Passion in performance

DANA SCHLANGER

I like how the Chutzpah! promotional blurb for ProArteDanza started: "Get ready to shed the February blahs." I don't agree with it, though. What February blahs? With the kind of programming Chutzpah! offers, I couldn't wait for February to roll in. One of the main reasons was those amazing dancers flying off the ground, off the poster, straight into our faces. Talk about chutzpah!

You look at the poster and you know, before even reading the promos, that these dancers will "burn up the stage," as the Globe and Mail put it. With an explosive and athletic style of dance, bringing together the highest level of artists from the worlds of classical ballet and contemporary dance, ProArte-Danza has emerged as a force both nationally and internationally.

Roberto Campanella, artistic director of ProArteDanza and its main choreographer, talks with great enthusiasm about the uniqueness of the company. "In our struggle to define ourselves, we fused together the idioms of ballet and contemporary dance and connected the two worlds. When we started four years ago in Toronto, those worlds were quite far apart. We believe in both grammars and speak both languages fluently. We all have the high-level ballet training and we add to it an extreme physicality of the choreography and vibrant expression. And I think the result speaks for itself: our shows are incredibly well-attended, our performances sold out as soon as we launched the company and we had to move into a bigger venue in a few short years."
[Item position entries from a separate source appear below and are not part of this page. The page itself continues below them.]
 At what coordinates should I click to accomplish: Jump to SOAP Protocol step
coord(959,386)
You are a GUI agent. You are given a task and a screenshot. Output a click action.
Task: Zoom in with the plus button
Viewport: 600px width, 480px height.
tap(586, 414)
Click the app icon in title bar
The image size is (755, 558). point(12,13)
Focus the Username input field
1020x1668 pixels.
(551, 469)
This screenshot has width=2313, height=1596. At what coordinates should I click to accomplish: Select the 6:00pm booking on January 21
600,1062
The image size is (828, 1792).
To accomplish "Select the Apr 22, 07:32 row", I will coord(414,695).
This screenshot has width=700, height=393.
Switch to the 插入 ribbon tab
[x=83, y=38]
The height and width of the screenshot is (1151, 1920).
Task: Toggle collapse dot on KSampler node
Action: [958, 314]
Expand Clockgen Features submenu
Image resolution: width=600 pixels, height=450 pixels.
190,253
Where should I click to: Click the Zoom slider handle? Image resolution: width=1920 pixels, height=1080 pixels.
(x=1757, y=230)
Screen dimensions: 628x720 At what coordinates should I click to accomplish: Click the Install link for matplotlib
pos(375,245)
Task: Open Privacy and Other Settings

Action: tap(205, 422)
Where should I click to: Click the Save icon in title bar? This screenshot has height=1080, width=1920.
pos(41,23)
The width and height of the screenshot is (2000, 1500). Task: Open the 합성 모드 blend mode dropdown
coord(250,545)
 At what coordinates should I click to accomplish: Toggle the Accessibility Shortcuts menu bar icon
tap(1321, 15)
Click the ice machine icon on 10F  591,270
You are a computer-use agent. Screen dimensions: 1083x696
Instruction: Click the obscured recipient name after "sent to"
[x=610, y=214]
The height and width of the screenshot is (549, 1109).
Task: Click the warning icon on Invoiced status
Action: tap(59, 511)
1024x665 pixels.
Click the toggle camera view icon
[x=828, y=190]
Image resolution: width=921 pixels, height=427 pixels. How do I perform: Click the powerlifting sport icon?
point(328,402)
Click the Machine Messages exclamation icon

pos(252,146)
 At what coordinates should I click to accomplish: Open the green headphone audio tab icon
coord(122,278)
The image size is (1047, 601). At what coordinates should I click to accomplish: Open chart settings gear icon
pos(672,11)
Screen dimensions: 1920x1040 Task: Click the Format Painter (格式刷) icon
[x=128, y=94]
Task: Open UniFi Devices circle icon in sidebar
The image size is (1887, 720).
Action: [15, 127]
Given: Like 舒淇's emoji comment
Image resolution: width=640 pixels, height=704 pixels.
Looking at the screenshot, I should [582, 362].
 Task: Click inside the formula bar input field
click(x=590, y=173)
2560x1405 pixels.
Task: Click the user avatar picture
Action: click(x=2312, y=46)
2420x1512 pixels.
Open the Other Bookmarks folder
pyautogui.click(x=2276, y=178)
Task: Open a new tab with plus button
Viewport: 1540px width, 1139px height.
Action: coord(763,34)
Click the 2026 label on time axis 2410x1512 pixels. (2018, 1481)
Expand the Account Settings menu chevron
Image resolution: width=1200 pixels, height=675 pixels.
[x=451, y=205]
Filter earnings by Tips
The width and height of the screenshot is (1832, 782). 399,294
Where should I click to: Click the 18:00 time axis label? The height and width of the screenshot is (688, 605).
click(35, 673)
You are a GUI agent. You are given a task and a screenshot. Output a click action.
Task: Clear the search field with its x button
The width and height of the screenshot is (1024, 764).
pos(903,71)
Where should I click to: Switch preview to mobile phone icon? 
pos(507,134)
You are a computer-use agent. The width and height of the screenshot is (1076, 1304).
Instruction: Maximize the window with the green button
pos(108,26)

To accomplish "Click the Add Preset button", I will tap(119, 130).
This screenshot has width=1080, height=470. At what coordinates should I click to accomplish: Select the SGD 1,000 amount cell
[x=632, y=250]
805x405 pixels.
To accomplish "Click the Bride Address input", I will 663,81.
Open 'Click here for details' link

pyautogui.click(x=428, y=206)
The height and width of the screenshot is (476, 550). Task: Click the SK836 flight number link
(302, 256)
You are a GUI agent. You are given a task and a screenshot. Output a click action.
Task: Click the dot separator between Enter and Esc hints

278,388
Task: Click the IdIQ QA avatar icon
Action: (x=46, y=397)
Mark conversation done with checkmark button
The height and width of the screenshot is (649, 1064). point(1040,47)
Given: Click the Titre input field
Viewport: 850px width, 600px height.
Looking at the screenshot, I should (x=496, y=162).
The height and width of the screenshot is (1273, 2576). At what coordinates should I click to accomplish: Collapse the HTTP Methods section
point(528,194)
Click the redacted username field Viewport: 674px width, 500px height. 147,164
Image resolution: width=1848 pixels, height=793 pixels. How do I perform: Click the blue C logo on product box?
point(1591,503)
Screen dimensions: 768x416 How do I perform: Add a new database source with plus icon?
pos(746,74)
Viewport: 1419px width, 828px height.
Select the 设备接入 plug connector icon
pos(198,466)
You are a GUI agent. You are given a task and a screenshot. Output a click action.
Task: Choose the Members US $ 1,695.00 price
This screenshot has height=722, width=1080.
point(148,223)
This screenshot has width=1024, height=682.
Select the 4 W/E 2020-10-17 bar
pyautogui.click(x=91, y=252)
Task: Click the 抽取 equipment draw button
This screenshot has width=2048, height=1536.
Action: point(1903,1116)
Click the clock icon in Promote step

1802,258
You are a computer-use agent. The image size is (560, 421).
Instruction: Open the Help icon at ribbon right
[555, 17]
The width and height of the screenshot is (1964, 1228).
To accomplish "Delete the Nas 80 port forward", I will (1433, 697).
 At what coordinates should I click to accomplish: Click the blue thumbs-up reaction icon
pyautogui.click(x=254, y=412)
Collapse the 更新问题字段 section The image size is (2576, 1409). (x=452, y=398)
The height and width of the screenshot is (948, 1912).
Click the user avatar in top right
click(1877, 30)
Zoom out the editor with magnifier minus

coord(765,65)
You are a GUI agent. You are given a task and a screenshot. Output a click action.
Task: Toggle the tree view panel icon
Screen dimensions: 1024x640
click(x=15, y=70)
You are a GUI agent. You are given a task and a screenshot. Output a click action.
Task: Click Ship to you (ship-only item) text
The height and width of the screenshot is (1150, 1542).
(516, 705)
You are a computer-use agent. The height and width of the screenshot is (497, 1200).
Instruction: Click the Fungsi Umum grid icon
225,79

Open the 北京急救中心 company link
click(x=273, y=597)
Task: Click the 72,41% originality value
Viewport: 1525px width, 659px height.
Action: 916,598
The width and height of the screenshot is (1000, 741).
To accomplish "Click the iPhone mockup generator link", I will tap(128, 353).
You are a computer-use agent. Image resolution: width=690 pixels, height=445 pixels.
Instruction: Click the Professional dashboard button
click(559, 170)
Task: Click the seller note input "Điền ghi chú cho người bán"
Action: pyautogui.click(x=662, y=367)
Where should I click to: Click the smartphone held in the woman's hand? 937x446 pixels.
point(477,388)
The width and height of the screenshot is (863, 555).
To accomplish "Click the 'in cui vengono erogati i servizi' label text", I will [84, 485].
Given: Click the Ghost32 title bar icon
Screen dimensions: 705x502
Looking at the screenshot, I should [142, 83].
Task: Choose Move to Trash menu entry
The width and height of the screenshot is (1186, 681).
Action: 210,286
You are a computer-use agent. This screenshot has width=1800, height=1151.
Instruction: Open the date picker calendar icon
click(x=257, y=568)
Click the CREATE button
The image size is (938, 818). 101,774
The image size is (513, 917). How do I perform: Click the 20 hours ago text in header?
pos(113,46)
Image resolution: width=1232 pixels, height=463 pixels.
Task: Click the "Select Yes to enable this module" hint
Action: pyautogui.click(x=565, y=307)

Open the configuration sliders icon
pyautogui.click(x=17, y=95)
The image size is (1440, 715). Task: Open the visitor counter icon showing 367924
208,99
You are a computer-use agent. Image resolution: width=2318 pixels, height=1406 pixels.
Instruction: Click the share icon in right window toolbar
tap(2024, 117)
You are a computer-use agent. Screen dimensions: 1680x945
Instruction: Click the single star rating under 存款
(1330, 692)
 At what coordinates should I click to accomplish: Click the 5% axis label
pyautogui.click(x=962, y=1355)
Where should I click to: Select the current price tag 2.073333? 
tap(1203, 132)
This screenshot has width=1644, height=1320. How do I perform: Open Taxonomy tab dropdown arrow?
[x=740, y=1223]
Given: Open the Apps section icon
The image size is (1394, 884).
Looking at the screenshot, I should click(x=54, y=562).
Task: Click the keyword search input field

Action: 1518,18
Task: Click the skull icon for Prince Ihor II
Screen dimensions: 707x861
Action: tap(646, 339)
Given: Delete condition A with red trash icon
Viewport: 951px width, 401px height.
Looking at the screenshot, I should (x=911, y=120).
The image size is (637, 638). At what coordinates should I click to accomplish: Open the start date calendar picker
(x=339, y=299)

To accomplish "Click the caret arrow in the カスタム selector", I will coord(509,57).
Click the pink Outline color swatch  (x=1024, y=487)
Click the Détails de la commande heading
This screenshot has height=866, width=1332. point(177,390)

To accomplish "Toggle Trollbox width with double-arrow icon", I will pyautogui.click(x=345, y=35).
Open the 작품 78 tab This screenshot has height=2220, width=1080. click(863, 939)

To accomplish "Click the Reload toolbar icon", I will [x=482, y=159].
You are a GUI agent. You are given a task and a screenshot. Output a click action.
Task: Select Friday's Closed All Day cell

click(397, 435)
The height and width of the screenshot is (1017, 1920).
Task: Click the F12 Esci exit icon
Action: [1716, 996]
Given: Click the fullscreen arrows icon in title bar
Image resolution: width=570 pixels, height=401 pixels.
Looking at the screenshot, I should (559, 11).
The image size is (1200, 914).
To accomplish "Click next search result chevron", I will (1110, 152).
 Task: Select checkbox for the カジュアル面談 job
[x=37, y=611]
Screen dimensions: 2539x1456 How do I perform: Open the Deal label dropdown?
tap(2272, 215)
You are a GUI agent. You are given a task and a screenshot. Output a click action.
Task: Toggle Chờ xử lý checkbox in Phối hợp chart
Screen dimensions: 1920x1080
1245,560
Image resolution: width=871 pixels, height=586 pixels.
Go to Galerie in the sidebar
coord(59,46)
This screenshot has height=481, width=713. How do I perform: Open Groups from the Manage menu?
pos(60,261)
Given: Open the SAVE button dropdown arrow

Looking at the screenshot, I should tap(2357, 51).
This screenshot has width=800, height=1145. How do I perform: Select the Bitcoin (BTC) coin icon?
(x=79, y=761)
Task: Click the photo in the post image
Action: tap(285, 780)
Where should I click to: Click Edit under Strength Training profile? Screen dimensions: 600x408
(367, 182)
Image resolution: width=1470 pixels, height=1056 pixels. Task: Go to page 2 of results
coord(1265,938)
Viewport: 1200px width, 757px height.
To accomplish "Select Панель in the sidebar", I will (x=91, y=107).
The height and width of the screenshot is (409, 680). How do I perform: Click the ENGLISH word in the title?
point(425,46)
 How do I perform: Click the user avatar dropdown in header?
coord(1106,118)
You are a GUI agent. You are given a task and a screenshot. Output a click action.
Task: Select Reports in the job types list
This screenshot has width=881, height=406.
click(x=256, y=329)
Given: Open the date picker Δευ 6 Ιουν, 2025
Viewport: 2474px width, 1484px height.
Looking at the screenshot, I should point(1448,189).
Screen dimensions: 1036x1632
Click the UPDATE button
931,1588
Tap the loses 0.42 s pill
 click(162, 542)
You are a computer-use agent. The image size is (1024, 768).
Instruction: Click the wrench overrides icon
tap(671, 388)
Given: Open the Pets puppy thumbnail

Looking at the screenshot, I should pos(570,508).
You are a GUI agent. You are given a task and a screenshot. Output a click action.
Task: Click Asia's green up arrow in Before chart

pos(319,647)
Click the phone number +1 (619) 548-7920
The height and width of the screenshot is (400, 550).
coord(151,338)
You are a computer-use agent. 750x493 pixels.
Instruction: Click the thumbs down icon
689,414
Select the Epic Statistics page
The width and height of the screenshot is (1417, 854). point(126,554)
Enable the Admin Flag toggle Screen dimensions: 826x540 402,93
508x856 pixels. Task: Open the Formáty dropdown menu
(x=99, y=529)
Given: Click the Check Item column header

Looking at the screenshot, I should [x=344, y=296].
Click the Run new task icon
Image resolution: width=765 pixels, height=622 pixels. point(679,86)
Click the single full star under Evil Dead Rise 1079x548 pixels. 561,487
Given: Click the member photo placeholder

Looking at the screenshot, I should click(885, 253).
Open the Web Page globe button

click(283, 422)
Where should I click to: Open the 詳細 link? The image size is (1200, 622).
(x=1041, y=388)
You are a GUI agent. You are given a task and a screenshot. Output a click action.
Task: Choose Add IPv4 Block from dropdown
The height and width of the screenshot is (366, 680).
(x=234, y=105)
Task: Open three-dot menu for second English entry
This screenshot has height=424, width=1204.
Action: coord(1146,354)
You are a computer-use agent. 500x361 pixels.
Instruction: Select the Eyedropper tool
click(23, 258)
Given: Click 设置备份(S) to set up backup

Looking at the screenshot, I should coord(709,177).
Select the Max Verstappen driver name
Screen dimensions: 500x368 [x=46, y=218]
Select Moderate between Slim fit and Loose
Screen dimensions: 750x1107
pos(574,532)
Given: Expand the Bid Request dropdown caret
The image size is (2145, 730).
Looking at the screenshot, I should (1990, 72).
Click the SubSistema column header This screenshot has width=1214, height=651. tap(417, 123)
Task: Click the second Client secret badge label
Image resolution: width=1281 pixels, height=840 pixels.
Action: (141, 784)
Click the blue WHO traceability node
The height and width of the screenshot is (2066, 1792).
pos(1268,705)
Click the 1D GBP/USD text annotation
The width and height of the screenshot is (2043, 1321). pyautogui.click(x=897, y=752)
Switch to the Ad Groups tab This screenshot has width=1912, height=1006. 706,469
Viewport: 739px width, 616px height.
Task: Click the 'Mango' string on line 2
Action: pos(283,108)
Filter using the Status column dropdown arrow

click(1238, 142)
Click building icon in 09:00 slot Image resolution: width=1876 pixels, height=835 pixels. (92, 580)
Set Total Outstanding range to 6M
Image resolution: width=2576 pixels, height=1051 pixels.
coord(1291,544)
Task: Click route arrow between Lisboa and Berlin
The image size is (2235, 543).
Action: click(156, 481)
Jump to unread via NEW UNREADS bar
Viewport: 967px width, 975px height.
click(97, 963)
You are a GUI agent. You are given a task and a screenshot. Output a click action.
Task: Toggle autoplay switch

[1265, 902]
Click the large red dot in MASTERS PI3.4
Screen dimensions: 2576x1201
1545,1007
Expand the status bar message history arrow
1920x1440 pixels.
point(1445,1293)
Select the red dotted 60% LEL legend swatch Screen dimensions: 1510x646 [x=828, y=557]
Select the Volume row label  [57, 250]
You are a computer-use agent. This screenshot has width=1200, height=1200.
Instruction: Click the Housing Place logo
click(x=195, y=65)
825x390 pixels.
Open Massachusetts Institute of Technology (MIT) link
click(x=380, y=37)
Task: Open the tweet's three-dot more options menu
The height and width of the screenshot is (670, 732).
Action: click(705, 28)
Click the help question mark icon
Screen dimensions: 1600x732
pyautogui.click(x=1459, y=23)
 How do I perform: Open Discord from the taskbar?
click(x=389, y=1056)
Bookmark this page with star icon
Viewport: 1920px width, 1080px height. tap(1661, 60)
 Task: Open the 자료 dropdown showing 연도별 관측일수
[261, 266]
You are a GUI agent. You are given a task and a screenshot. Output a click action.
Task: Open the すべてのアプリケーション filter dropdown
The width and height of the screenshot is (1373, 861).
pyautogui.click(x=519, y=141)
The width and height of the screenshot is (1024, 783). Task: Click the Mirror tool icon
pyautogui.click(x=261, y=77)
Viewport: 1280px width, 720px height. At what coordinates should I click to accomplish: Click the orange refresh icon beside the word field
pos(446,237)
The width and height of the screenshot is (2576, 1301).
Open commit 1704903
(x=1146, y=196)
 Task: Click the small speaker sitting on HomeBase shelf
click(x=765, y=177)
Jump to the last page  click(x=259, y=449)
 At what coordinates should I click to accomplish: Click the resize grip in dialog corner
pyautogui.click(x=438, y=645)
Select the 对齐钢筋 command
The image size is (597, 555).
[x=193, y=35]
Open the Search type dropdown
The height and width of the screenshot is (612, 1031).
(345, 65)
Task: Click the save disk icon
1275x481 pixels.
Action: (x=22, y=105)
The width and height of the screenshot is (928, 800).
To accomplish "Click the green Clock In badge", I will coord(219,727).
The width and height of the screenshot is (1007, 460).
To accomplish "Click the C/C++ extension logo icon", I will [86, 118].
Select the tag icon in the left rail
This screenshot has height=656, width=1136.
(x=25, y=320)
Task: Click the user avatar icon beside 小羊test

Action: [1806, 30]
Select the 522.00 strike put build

Born and raised in Rome, Campanella trained at the Scuola Italiana di Danza Contemporanea and he gratefully mentions his incredible teachers who exposed him to all types of dance, including ethnic ones. In 1985, Campanella joined the Compagnia Italiana di Danza Contemporanea and became a principal dancer.  In 1993, he joined the National Ballet of Canada, where he was soon promoted to soloist and was cast in many classical and contemporary roles. He founded ProArteDanza in 2004 with his dance partner, Robert Glumbek, who became artistic associate of the company.

Glumbek comes from an almost exclusive ballet background. He graduated  from Bytom State Ballet School in Poland, joined the Great Theatre of Opera and Ballet in Warsaw as a soloist and worked with choreographers such as John Neumeier, Maurice Bejart, Hans Van Manen, John Butler and Constantine Siergiejew. In 1987, Glumbek came to Canada and worked for a variety of corps, including Theatre Ballet of Canada in Ottawa.

When the two dancers started working together, their commonality of vision led to the creation and success of ProArteDanza. And, while Campanella doesn't dance  on stage any longer ("I faded away quietly," he quipped), Glumbek, at 45, is in top form and artistic maturity.

Their tagline is "Passion in Performance" and Campanella said this is truly the essence of their vision and their company. They will simply not go on stage if there's no passion. "Passion is love," he explained, "but also suffering, in the biblical sense. This is especially relevant for dancers, because of the demanding, intense physical aspect of our work. But we wouldn't give it up for the world and will continue bringing it on to the stage, no holds barred, at the highest possible level"

Dana Schlanger is a Vancouver freelance writer and the director of the Dena Wosk School of Performing Arts at the Jewish Community Centre of Greater Vancouver.